- _ОТРЫВОК ДЛЯ ЧТЕНИЯ_:
# # # # # # #

Черновое письмо здесь обрывается, но остановимся на нем еще одно мгновение.
Нет никакой возможности, на основании исторических данных, принять целиком объяснение Пушкина и поверить, что только из желания смыть с себя пятно, наложенное неблагородной почвой, отдался он задирающему либерализму и всем увлечениям жизни и пера, которыми ознаменовали петербургский период его развития. В отрывке есть еще и смешение эпох: сколько нам известно, например, в Петербурге Пушкин ни с кем не дрался, и слова его могут быть отнесены только к эпохе его пребывания в Кишиневе. Истина письма заключается, как уже сказали, в неудержимом чувстве негодования, которым оно пропитано, благодаря одному воспоминанию о давно забытом слухе. Самый факт возникновения такого слуха еще очень знаменателен, и если мы теперь свободно, хотя и не без стыда за свое довольно давнее прошлое, говорим о нем с публикой, то именно в виду его исторического значения. Стоит только подумать, что такой слух зародился и находил себе полную веру в недрах того же самого общества, которое занято было глубокомысленными нравственными и политическими вопросами, которое готовилось к социальному перевороту и для которого издавалась с высочайшего дозволения волюминозная книга Делольма «Конституция Англии», даже и посвященная августейшему имени[43]. Позорный слух никого не изумил, никому не показался бредом, изрыгнутым каким-либо маньяком: так еще сходился он с административными нравами вообще, с тем, что всегда можно было ожидать от условий тогдашней русской жизни. Если вспомнить еще, что слух передавался тогда совсем не с ужасом или негодованием от человека к человеку, а с шуткой и добродушной веселостью, то характер обстановки, в которой жило это общество, и самых его понятий о правах людей и чести, покажется, может быть, далеко не блестящим.

# # # # # # #

- _СОБРАННЫЕ МАТЕРИАЛЫ_:
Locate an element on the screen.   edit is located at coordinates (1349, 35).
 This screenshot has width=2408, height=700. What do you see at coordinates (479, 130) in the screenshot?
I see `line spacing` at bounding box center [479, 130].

# # # # # # #

- _ЗАДАЧА A_: Какую книгу Делольма называет отрывок для чтения?
- _ЗАДАЧА B_: Перечислите все характеристики, которые предложение отрывка, начинающееся словами «Стоит только подумать», дает обществу, где зародился слух.

- _ОТВЕТ К ЗАДАНИЮ A_: «Конституция Англии».

- _ОТВЕТ К ЗАДАНИЮ B_:
- Общество было занято глубокомысленными нравственными и политическими вопросами.
- Оно готовилось к социальному перевороту.
- Для него с высочайшего дозволения издавалась волюминозная книга Делольма «Конституция Англии», посвященная августейшему имени.